Does anyone have any experience with this travel trailer.  My husband and I are thinking of buying one.


----------



## mikel68 (Feb 22, 2009)

RE: Cougar X lite by keystone

I can tell you as a Cougar owner, 293 SAB, I would never buy another Keystone product again.  We've had three trailers, this our third. The first two were by Jayco. We moved to a different floor plan for more room and a second bathroom. I can't begin to tell you the problems we've had.  All rv/trailer owners will tell you there are kinks to work out at the beginning, first 6 months to a year, and I agree. 

Our cougar within the first year: replace breakers, replace entire circuit panel, replace leveling jack motor, 5 months of trying to find out what was wrong with the AC, replaced entire rooftop A/C unit, poorly constructed drawer slides in kitchen.  And now our latest problem:  AND YOU SHOULD CHECK THIS BEFORE YOU SIGN ANY PAPER WORK.  Our heater does not blow any heat to the front of the trailer. NONE! We took our unit into our dealer after freezing our keesters off on November 13, 2008 we got it back February 21, 2009, Dealer notes, corrections were attempted but unsuccessful, unable to proceed due to Kestone saying trailer is working at specs. This seems like an easy fix, and they will tell you, "just get those floor vents that open and close".  We did, it did nothing. After an 8 hour test, our heater never cycled off, the temps at the back of the rv were 91 degrees with the front being 54 degrees, this was with the vents that open and close, and they were closed.  Ducts were straightened, trimmmed, etc. Nothing works.  I can set a piec of paper on the floor vent with the heater blowing full blast and it does not move.

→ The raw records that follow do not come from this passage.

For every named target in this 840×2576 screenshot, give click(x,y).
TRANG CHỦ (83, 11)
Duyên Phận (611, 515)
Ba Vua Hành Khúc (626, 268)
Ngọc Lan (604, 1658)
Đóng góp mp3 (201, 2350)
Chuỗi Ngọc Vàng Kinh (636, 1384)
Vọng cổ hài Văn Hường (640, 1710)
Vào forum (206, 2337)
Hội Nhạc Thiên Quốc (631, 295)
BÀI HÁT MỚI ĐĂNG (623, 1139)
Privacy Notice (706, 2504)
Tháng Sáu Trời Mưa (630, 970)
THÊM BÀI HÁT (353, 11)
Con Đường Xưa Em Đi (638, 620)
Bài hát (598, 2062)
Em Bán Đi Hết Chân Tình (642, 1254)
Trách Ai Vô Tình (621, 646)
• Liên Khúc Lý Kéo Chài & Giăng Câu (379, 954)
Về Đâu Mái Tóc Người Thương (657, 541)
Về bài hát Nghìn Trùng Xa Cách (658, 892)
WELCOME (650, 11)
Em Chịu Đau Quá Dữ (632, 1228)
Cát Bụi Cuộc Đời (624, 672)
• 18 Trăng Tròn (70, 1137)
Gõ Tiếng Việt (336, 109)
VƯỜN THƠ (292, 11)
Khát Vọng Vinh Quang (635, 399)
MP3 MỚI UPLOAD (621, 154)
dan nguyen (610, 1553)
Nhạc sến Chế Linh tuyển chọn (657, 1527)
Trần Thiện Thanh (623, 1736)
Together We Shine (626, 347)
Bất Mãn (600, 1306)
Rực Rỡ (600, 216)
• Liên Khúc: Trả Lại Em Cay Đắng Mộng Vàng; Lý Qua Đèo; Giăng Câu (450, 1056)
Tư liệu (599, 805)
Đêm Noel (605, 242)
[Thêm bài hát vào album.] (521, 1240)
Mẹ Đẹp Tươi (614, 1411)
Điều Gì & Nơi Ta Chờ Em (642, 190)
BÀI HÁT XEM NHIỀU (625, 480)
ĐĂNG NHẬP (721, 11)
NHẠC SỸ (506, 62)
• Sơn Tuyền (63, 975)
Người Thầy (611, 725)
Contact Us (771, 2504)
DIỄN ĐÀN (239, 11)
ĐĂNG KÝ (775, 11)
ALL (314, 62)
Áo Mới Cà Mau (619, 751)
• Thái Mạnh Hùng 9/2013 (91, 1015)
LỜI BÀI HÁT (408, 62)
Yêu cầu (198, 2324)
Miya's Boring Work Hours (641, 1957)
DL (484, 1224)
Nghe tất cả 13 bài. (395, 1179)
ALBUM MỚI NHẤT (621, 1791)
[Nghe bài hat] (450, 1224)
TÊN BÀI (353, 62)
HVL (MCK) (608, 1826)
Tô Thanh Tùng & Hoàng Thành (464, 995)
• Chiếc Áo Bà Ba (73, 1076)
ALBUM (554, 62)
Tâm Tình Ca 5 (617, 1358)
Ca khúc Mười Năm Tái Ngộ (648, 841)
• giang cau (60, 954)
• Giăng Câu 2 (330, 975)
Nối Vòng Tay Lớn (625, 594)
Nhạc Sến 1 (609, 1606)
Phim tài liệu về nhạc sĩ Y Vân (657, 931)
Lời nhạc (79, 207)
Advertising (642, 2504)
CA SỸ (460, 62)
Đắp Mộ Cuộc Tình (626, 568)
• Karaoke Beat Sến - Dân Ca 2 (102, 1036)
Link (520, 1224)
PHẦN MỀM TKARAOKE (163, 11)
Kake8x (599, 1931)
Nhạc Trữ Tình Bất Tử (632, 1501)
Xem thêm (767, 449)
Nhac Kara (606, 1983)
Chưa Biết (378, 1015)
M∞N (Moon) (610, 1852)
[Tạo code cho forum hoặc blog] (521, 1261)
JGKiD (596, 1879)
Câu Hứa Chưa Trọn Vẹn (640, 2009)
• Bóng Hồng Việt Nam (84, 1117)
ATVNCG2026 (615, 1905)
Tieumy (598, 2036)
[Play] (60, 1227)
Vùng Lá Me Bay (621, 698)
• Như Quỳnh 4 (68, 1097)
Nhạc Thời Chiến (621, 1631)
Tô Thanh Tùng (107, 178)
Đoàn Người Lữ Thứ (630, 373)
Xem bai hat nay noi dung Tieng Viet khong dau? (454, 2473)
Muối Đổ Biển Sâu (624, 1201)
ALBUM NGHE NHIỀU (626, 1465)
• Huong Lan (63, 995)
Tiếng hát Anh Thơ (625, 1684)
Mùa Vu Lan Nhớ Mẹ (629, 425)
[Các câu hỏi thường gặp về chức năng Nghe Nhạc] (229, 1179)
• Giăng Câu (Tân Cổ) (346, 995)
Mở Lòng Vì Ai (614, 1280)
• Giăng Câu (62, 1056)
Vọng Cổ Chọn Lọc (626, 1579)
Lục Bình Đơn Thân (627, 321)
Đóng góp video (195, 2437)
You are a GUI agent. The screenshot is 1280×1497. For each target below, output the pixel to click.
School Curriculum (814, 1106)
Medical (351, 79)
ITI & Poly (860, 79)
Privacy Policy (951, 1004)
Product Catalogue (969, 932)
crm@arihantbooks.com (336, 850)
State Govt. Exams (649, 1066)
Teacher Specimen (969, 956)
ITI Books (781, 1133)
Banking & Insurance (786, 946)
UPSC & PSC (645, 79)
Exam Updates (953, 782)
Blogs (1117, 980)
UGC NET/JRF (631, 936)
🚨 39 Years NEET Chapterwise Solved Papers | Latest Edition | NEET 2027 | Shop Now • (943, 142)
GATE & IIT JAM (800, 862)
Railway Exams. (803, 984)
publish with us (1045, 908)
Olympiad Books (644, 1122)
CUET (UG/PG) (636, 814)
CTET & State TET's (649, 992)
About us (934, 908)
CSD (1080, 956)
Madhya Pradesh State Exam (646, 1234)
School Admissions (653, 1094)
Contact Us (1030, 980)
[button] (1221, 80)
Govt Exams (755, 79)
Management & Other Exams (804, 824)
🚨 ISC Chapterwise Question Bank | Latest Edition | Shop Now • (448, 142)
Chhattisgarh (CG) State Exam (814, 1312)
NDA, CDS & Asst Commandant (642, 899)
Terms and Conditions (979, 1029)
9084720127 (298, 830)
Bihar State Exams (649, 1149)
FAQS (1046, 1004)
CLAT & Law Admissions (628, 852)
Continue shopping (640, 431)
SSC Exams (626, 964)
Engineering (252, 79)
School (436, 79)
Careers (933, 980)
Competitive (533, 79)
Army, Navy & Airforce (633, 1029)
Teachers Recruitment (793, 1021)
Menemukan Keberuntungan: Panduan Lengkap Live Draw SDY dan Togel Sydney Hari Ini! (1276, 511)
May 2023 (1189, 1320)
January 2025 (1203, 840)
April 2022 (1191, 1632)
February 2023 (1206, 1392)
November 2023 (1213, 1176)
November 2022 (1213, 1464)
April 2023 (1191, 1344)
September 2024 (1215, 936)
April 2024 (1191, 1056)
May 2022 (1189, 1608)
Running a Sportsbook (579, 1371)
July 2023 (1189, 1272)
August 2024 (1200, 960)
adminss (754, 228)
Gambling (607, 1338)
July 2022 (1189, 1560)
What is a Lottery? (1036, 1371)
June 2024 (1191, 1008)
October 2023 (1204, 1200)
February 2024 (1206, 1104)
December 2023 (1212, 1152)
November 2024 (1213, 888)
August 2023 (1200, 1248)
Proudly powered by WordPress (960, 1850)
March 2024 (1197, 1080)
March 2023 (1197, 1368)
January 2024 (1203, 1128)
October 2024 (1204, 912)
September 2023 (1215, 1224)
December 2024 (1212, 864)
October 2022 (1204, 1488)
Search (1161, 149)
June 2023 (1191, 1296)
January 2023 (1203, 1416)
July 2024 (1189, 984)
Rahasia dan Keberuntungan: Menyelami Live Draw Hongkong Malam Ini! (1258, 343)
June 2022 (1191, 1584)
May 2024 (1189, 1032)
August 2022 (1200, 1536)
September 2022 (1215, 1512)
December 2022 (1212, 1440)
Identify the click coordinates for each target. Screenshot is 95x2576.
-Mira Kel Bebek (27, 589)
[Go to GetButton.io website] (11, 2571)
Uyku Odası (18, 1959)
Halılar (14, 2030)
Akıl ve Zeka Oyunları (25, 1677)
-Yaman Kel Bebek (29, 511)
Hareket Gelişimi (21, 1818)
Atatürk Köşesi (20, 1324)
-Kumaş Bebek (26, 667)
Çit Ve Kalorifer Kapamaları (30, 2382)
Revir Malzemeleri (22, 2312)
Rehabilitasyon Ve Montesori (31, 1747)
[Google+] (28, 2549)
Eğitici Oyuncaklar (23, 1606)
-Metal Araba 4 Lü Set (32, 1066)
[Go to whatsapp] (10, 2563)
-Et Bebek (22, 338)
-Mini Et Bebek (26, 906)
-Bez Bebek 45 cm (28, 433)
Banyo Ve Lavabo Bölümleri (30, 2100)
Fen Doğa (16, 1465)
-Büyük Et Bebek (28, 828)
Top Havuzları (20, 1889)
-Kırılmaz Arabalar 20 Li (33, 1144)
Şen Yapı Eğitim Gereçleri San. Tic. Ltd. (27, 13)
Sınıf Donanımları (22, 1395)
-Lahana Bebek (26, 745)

Consider this your warning. I'm sure there are lots of satisfied customers out there, and it may work out for you as well.  But, if you have to deal with Keystone expect NO service. I'm talking about from the manufacturer. They are unbelievablely unprofessional.  They are such a big company, they don't care about you.  Talk to others, your dealer wants your $$$$$, they will tell you anything.  Just turn on the heater and make sure it works.  This seems like a small problem, but when it is 30 degrees outside , it will 40 where you sleep.


----------



## gracie (Feb 22, 2009)

RE: Cougar X lite by keystone

Thank you for your reply!  Is there any brand of travel trailer you might recommend?  Right now we have a Jayco Pop-up and have had no problems whatsoever with it.


----------



## Guest (Feb 22, 2009)

RE: Cougar X lite by keystone

I would ck out what Keneth at grand view trailer sales has to offer  he carries many qulity brands ,,, and stands behind them ... he is usally on here alot ,, but is out of touch right now ,,, but he'll be on soon ,,,, here is his web sight if u want to looka at what he has ,,,  www.grandviewtrailersales.com
 :approve:


----------



## H2H1 (Feb 22, 2009)

Re: Cougar X lite by keystone

there u go Rod, always helping a friend out, way to go. BTW  heard he sold a real nice 5th wheel Saturday. :laugh:


----------



## campers4u (Feb 28, 2009)

Re: Cougar X lite by keystone

let us know where you are from and we can help guide you to a good dealer

ELLSBERRY RV
515 984 6531
IOWA


----------



## H2H1 (Feb 28, 2009)

Re: Cougar X lite by keystone

camper4u as u can see he has been directed to very good dealer at Grandviewtrailersales. Ken is a paid advertizer on this forum and well respected. Sir can you say that?


----------